(Item-finding records)
^^^^^^^^

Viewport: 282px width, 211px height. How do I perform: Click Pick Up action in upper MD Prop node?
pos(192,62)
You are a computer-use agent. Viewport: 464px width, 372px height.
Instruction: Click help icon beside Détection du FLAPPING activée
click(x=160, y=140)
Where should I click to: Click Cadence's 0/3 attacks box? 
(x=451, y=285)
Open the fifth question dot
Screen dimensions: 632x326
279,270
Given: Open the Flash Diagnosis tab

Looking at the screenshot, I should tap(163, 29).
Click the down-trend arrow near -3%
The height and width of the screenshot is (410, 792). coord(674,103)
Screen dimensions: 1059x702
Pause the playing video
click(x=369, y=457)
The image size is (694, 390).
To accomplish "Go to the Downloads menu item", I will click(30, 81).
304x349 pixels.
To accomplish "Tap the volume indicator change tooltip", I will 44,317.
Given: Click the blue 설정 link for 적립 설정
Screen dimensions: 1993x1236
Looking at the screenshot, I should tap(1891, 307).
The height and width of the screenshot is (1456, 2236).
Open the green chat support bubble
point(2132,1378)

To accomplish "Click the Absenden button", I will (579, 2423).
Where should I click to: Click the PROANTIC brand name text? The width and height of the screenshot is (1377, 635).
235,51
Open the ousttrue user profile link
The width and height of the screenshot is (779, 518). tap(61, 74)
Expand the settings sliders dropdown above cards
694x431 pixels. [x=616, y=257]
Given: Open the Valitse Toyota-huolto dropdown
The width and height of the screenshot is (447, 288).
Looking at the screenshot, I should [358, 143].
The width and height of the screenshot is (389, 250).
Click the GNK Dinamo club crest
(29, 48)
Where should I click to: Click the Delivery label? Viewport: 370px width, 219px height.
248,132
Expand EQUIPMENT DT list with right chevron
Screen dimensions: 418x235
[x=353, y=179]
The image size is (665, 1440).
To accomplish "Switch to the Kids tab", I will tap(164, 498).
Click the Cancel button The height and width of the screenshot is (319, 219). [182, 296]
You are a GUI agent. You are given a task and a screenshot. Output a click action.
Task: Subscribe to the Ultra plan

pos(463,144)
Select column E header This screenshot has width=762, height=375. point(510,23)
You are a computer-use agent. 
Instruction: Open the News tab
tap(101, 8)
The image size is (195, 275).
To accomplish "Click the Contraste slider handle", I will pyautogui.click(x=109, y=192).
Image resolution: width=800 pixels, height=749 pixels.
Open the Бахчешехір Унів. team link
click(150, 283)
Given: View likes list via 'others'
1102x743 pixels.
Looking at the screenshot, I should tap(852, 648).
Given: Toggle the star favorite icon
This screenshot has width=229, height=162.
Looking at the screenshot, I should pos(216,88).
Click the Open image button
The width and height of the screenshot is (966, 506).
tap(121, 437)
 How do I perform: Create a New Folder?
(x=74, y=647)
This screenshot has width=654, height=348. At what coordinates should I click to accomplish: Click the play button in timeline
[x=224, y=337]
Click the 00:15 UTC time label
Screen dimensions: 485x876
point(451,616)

^^^^^^^^

WHAT YOU WILL DO » Put every line of the items above into a JSON list of strings, with one string per line and blank lines omitted.

OUTPUT BELOW »
[
  "Viewport: 282px width, 211px height. How do I perform: Click Pick Up action in upper MD Prop node?",
  "pos(192,62)",
  "You are a computer-use agent. Viewport: 464px width, 372px height.",
  "Instruction: Click help icon beside Détection du FLAPPING activée",
  "click(x=160, y=140)",
  "Where should I click to: Click Cadence's 0/3 attacks box? ",
  "(x=451, y=285)",
  "Open the fifth question dot",
  "Screen dimensions: 632x326",
  "279,270",
  "Given: Open the Flash Diagnosis tab",
  "Looking at the screenshot, I should tap(163, 29).",
  "Click the down-trend arrow near -3%",
  "The height and width of the screenshot is (410, 792). coord(674,103)",
  "Screen dimensions: 1059x702",
  "Pause the playing video",
  "click(x=369, y=457)",
  "The image size is (694, 390).",
  "To accomplish \"Go to the Downloads menu item\", I will click(30, 81).",
  "304x349 pixels.",
  "To accomplish \"Tap the volume indicator change tooltip\", I will 44,317.",
  "Given: Click the blue 설정 link for 적립 설정",
  "Screen dimensions: 1993x1236",
  "Looking at the screenshot, I should tap(1891, 307).",
  "The height and width of the screenshot is (1456, 2236).",
  "Open the green chat support bubble",
  "point(2132,1378)",
  "To accomplish \"Click the Absenden button\", I will (579, 2423).",
  "Where should I click to: Click the PROANTIC brand name text? The width and height of the screenshot is (1377, 635).",
  "235,51",
  "Open the ousttrue user profile link",
  "The width and height of the screenshot is (779, 518). tap(61, 74)",
  "Expand the settings sliders dropdown above cards",
  "694x431 pixels. [x=616, y=257]",
  "Given: Open the Valitse Toyota-huolto dropdown",
  "The width and height of the screenshot is (447, 288).",
  "Looking at the screenshot, I should [358, 143].",
  "The width and height of the screenshot is (389, 250).",
  "Click the GNK Dinamo club crest",
  "(29, 48)",
  "Where should I click to: Click the Delivery label? Viewport: 370px width, 219px height.",
  "248,132",
  "Expand EQUIPMENT DT list with right chevron",
  "Screen dimensions: 418x235",
  "[x=353, y=179]",
  "The image size is (665, 1440).",
  "To accomplish \"Switch to the Kids tab\", I will tap(164, 498).",
  "Click the Cancel button The height and width of the screenshot is (319, 219). [182, 296]",
  "You are a GUI agent. You are given a task and a screenshot. Output a click action.",
  "Task: Subscribe to the Ultra plan",
  "pos(463,144)",
  "Select column E header This screenshot has width=762, height=375. point(510,23)",
  "You are a computer-use agent. ",
  "Instruction: Open the News tab",
  "tap(101, 8)",
  "The image size is (195, 275).",
  "To accomplish \"Click the Contraste slider handle\", I will pyautogui.click(x=109, y=192).",
  "Image resolution: width=800 pixels, height=749 pixels.",
  "Open the Бахчешехір Унів. team link",
  "click(150, 283)",
  "Given: View likes list via 'others'",
  "1102x743 pixels.",
  "Looking at the screenshot, I should tap(852, 648).",
  "Given: Toggle the star favorite icon",
  "This screenshot has width=229, height=162.",
  "Looking at the screenshot, I should pos(216,88).",
  "Click the Open image button",
  "The width and height of the screenshot is (966, 506).",
  "tap(121, 437)",
  " How do I perform: Create a New Folder?",
  "(x=74, y=647)",
  "This screenshot has width=654, height=348. At what coordinates should I click to accomplish: Click the play button in timeline",
  "[x=224, y=337]",
  "Click the 00:15 UTC time label",
  "Screen dimensions: 485x876",
  "point(451,616)"
]